------ TEXT SECTION ------

Madonna is omnipresent in the news: Adopting twins from Malawi, giving a controversial speech at the Women’s March in Washington, D.C., dressing as Beauty and the Beast for a Purim costume party. Indeed, Madonna’s such a force of nature that it’s almost impossible to separate her public persona from her music, and yet, in the wake of Prince’s death last year and Michael Jackson’s untimely passing in 2009, she’s the last standing of the MTV era’s titans.
There were other giants from the advent of the medium who transformed the music industry, but of them Bruce Springsteen and the late David Bowie were really just passing through. Madonna neverleft the public stage, and she has a songbook of some of the most recognizable pop tunes around, including “Borderline,” “Holiday,” “Like A Virgin,” “Vogue,” “Ray of Light,” “Express Yourself,” “Material Girl” and more. But with an artist that’s so iconoclastic, and so steeped in celebrity, how do you really evaluate her work?
We could immerse ourself in her music, digging deep to see what makes it tick … or we could do as we’vedone before, and ask a bunch of musicians to cover one of her songs without knowing in advance what it will be or who it’s by. This time, more than 100 musicians, producers and videographers across the United States and in the United Kingdom, Canada and Sweden collaborated to cover 70 of Madonna’s best- and least-known songs, from more than 30 years’ worth of albums.

------

> ACTIVITY 1
Summarize the text about Madonna in two sentences.
> ACTIVITY 2
According to the text about Madonna, how many of her songs were covered in the collaboration?
> ACTIVITY 3
Decide whether each statement agrees with the text about Madonna, answering yes or no and quoting the words that settle it. (a) Madonna adopted twins from Malawi. (b) The covered songs came from fewer than 20 years of albums. (c) Michael Jackson died in 2009.
The listing that follows is not needed for any of this work.

------ STUDY MATERIAL ------

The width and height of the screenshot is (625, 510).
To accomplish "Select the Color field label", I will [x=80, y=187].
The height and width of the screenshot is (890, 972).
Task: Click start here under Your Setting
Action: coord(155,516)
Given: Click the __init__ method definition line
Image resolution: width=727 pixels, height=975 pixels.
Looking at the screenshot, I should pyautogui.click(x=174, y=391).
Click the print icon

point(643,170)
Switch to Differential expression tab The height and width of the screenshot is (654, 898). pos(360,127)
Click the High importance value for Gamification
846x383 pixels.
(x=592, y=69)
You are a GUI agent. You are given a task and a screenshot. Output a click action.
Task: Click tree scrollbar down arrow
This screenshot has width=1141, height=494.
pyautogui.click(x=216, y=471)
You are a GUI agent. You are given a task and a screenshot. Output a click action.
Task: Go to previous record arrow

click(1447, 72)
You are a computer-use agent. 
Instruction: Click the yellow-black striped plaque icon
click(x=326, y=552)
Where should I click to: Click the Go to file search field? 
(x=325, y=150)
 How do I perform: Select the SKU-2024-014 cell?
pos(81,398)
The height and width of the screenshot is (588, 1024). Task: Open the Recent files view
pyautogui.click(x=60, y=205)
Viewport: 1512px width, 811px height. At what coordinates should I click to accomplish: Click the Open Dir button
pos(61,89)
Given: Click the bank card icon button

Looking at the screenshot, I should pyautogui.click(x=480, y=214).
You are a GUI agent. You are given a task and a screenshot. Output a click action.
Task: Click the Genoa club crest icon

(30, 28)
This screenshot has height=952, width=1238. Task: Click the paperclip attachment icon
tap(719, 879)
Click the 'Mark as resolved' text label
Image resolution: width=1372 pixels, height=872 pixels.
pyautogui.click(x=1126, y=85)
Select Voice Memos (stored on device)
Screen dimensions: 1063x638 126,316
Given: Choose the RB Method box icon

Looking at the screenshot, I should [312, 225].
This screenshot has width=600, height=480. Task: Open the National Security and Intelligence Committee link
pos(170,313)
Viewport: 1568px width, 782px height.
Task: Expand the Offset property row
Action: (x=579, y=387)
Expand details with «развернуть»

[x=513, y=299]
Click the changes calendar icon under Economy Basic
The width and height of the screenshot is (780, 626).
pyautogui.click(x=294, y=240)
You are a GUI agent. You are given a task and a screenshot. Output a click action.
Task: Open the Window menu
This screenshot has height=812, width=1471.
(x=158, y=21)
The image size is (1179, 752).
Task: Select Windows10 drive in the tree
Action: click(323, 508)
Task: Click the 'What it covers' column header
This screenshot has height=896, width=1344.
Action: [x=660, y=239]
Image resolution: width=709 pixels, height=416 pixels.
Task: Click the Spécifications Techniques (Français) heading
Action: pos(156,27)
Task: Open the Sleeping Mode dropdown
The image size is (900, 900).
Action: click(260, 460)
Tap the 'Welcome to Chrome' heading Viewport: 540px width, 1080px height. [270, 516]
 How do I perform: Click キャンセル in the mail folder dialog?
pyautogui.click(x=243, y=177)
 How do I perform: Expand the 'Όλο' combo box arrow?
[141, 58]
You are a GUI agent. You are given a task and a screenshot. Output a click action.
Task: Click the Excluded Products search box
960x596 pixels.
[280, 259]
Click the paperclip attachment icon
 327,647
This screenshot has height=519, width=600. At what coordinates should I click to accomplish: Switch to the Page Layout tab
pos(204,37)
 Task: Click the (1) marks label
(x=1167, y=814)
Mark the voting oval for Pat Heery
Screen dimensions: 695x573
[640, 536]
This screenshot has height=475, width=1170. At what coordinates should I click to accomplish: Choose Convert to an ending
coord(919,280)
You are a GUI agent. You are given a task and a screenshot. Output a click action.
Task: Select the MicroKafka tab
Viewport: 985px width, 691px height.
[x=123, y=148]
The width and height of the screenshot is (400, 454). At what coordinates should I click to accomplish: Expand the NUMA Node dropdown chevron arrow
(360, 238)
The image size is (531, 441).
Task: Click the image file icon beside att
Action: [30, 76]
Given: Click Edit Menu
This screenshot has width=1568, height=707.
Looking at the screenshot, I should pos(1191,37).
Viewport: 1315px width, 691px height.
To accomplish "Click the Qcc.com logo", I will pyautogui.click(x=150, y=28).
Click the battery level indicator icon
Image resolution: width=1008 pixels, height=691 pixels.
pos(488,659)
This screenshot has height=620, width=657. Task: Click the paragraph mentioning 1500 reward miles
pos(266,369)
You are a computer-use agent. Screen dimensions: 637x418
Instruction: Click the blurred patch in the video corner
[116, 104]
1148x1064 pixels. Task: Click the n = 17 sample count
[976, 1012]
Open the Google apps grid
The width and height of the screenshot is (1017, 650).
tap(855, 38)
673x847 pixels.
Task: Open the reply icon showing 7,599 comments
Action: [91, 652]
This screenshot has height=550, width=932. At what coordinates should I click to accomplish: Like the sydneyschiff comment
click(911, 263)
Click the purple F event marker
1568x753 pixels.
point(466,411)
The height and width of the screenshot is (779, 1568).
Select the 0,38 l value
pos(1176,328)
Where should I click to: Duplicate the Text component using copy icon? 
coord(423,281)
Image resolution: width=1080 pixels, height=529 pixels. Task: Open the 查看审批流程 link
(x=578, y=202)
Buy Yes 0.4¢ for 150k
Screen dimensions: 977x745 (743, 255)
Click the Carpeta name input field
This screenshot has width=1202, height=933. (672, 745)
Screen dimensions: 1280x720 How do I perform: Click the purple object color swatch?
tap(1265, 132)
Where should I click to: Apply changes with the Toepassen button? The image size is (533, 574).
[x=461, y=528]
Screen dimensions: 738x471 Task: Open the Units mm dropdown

------

> RESPONSE BOX 1
Madonna is constantly in the news and, after the deaths of Prince and Michael Jackson, is the last of the MTV era's titans still standing, with a songbook of highly recognizable pop tunes. To evaluate her work, more than 100 musicians, producers and videographers in the United States, the United Kingdom, Canada and Sweden collaborated to cover 70 of her songs from more than 30 years of albums.

> RESPONSE BOX 2
70 songs.

> RESPONSE BOX 3
(a) Yes: "Adopting twins from Malawi"
(b) No: "from more than 30 years’ worth of albums"
(c) Yes: "Michael Jackson’s untimely passing in 2009"